パフォーマンス特別賞講評:大辻隆弘審査員

 「高田PLANTS2」は、3回のパフォーマンスのうち、一つを短い寸劇仕立てにしたり、またある場面では、詩的な形で、自分の思いを詩のように読み上げることによって歌の表現をしている、そういうバラエティに富んだところが面白いと思いました。それから、謎の紙袋とか、謎の上着が登場して、身近にあるものを上手に使っているのも、面白いところでした。

 「アップルシナモン」は、ゴンタン君の活躍がすばらしかったと思います。そのかわいさを使いながら、間が上手ですね。ちょっとした間を作って、観客の人に笑いを取ったり、興味を引かせたりするやり方がとても上手だと思います。そういう意味で、洗練されて、コンセプチュアルな形で、上手にできているパフォーマンスでした。
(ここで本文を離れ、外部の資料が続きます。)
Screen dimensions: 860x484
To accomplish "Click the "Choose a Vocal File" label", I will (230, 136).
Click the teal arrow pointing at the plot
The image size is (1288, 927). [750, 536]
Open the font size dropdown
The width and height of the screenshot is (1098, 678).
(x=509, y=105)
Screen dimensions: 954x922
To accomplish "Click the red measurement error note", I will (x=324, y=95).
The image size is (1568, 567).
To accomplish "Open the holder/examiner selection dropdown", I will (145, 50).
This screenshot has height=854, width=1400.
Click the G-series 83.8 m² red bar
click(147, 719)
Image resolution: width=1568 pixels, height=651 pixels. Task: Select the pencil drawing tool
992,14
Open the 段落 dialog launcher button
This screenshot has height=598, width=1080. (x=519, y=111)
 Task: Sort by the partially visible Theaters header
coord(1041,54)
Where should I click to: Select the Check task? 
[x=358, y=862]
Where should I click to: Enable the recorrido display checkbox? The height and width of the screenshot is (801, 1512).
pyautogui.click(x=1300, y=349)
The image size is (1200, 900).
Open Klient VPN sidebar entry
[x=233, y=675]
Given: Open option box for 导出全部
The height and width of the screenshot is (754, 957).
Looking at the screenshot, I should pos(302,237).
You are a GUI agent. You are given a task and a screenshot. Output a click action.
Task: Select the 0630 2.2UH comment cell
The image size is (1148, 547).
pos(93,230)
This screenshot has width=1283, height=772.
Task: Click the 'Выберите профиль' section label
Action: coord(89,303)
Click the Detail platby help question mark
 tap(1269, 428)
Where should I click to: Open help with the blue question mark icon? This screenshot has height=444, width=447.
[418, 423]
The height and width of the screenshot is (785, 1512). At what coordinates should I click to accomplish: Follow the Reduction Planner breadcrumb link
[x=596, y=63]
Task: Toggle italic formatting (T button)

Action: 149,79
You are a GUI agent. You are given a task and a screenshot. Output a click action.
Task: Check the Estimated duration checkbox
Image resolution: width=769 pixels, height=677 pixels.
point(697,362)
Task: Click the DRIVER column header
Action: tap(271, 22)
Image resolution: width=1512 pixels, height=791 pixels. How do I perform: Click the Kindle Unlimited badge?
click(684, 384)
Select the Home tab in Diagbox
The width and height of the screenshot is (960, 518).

 あとのチームもとても面白かったんですが、対照的な二つのグループを選ばせていただきました。

 今までは映像で見ていることが多かったんですが、今年は目の前で皆さんのパフォーマンスを見せていただいて、迫力や、楽しさを共有できたこと、とても楽しく、うれしく思っています。おめでとうございました。

 

審査員特別賞 大辻隆弘賞

受賞作品

手のひらに刺さった鉛筆の芯は今も心臓目指して進む
       立教池袋高等学校 2年 小幡 曜

 

講評:大辻隆弘審査員

 ひりひりした自分に対する意識がいかにも高校生の歌だと思いました。「鉛筆の芯は」という区跨り、この屈折感がまずかっこいいと思います。

 それから、今も心臓を目指して進むわけですから、その黒い鉛筆の芯がじわじわと体の中枢に向かって、動いているというのを作者は見ているわけです。それを冷静に見ながら、自分の心臓に突き刺さる鉛筆の芯を想定しているところが、僕はポジティブとははじめ感じなくて、自分に対するひりひりとした自虐の気持ちみたいなものを、形象化して、形で表していると、鉛筆の芯の黒さも怖いなと思いながら、読みました。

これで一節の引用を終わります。